Given instruction
Rewrite the lines from the one containing "will pyautogui.click(x=422, y=182)." through the end of the records, changing "Instruction" to "Command" and leaving everything else the same.

**** Stored rows

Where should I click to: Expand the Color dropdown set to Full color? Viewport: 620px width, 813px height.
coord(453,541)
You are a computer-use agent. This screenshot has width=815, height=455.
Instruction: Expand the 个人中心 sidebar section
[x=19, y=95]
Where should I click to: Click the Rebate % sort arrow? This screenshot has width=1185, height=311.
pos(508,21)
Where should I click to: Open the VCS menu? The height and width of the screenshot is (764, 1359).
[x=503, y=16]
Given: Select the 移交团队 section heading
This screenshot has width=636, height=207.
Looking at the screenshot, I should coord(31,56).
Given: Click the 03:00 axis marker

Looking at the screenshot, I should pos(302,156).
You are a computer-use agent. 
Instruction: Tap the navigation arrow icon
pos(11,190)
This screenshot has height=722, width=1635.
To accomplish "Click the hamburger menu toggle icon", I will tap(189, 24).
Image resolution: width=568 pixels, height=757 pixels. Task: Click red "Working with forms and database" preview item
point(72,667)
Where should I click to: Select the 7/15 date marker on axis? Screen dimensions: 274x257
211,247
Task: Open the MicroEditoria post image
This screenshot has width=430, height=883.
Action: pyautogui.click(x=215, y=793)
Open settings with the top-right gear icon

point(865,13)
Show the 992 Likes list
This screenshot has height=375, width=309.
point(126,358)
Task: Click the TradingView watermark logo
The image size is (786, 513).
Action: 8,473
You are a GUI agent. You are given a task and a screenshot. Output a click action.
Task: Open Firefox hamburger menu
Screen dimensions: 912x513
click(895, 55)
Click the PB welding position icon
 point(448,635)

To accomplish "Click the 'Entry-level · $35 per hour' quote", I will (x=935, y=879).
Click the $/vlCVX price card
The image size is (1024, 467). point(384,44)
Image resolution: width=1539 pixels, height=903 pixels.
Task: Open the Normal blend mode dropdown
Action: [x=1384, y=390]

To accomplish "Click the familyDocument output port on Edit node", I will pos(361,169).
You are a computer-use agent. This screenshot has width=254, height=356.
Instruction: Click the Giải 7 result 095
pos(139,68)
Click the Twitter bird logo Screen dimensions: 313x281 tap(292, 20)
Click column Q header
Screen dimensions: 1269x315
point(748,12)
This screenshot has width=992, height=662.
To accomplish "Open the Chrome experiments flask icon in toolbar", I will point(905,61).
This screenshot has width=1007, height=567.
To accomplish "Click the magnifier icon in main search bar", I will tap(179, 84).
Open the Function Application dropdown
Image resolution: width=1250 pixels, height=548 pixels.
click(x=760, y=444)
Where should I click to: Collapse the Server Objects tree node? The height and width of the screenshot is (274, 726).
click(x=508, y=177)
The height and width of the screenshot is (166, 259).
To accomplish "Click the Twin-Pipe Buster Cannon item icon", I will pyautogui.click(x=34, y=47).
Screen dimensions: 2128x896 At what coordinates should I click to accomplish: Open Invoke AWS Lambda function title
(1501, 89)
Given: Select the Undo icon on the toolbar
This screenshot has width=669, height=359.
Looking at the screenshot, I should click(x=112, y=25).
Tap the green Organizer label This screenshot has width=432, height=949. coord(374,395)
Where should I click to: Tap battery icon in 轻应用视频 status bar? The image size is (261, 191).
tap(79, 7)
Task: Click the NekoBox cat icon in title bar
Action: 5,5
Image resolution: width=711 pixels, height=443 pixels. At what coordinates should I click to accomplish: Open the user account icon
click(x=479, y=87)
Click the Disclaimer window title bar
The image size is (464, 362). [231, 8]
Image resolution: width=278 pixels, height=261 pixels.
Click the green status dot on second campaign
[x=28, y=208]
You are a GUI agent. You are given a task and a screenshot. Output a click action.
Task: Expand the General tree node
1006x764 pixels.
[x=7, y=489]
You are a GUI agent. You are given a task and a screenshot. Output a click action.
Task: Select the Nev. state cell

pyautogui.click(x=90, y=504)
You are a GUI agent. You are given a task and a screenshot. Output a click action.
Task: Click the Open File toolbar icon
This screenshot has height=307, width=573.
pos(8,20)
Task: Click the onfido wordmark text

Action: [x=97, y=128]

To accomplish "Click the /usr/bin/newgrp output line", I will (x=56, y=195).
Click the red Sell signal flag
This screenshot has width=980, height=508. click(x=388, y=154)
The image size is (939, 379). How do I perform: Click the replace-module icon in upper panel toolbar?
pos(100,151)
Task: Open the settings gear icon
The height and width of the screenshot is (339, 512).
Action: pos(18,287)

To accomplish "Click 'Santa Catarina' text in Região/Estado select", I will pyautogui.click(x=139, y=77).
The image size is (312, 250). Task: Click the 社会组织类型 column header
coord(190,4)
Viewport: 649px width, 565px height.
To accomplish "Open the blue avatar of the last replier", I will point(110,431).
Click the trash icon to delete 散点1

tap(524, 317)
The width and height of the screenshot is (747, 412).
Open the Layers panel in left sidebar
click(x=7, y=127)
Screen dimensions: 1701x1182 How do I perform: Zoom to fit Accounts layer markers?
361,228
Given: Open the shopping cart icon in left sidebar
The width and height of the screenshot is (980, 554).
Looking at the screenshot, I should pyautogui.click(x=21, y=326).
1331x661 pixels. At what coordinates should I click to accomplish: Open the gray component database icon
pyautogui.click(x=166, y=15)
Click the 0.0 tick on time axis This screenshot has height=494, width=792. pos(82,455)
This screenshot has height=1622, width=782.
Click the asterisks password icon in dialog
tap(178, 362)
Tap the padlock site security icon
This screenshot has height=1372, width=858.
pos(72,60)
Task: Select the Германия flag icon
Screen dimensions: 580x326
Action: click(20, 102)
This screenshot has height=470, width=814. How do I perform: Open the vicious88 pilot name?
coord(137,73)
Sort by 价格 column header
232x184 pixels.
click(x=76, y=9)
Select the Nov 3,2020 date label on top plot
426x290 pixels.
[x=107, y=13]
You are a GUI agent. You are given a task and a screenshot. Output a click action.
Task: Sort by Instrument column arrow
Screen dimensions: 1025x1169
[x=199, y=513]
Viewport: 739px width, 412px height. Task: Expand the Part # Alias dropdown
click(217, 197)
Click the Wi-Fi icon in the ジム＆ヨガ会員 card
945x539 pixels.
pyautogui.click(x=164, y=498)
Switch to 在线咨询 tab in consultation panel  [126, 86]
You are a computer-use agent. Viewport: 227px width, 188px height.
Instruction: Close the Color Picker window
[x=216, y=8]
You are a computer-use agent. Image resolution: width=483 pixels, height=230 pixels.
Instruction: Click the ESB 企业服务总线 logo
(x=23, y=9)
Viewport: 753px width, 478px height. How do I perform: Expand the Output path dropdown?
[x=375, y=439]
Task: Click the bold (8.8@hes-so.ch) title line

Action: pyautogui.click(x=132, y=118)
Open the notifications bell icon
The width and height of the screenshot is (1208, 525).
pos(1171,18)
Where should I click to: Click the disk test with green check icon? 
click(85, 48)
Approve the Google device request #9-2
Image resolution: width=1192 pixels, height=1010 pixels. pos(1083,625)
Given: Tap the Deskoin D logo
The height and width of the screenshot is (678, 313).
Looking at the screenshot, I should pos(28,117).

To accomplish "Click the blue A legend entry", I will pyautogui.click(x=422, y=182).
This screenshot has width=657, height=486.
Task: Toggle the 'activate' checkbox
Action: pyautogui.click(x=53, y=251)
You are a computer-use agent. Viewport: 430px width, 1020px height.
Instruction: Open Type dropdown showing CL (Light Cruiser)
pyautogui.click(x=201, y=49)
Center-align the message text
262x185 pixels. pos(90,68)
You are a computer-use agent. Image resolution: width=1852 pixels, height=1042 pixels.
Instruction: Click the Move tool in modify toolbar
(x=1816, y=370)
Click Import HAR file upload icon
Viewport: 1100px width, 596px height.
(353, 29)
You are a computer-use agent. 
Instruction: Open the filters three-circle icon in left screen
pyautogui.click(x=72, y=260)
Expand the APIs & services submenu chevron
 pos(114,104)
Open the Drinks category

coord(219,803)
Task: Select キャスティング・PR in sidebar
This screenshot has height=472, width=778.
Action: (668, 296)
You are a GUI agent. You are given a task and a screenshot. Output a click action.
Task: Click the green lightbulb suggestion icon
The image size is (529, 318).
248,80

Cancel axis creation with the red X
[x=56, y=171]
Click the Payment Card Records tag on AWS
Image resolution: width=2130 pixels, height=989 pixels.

********

Result of the task
To accomplish "Click the blue A legend entry", I will pyautogui.click(x=422, y=182).
This screenshot has width=657, height=486.
Task: Toggle the 'activate' checkbox
Action: pyautogui.click(x=53, y=251)
You are a computer-use agent. Viewport: 430px width, 1020px height.
Command: Open Type dropdown showing CL (Light Cruiser)
pyautogui.click(x=201, y=49)
Center-align the message text
262x185 pixels. pos(90,68)
You are a computer-use agent. Image resolution: width=1852 pixels, height=1042 pixels.
Command: Click the Move tool in modify toolbar
(x=1816, y=370)
Click Import HAR file upload icon
Viewport: 1100px width, 596px height.
(353, 29)
You are a computer-use agent. 
Command: Open the filters three-circle icon in left screen
pyautogui.click(x=72, y=260)
Expand the APIs & services submenu chevron
 pos(114,104)
Open the Drinks category

coord(219,803)
Task: Select キャスティング・PR in sidebar
This screenshot has height=472, width=778.
Action: (668, 296)
You are a GUI agent. You are given a task and a screenshot. Output a click action.
Task: Click the green lightbulb suggestion icon
The image size is (529, 318).
248,80

Cancel axis creation with the red X
[x=56, y=171]
Click the Payment Card Records tag on AWS
Image resolution: width=2130 pixels, height=989 pixels.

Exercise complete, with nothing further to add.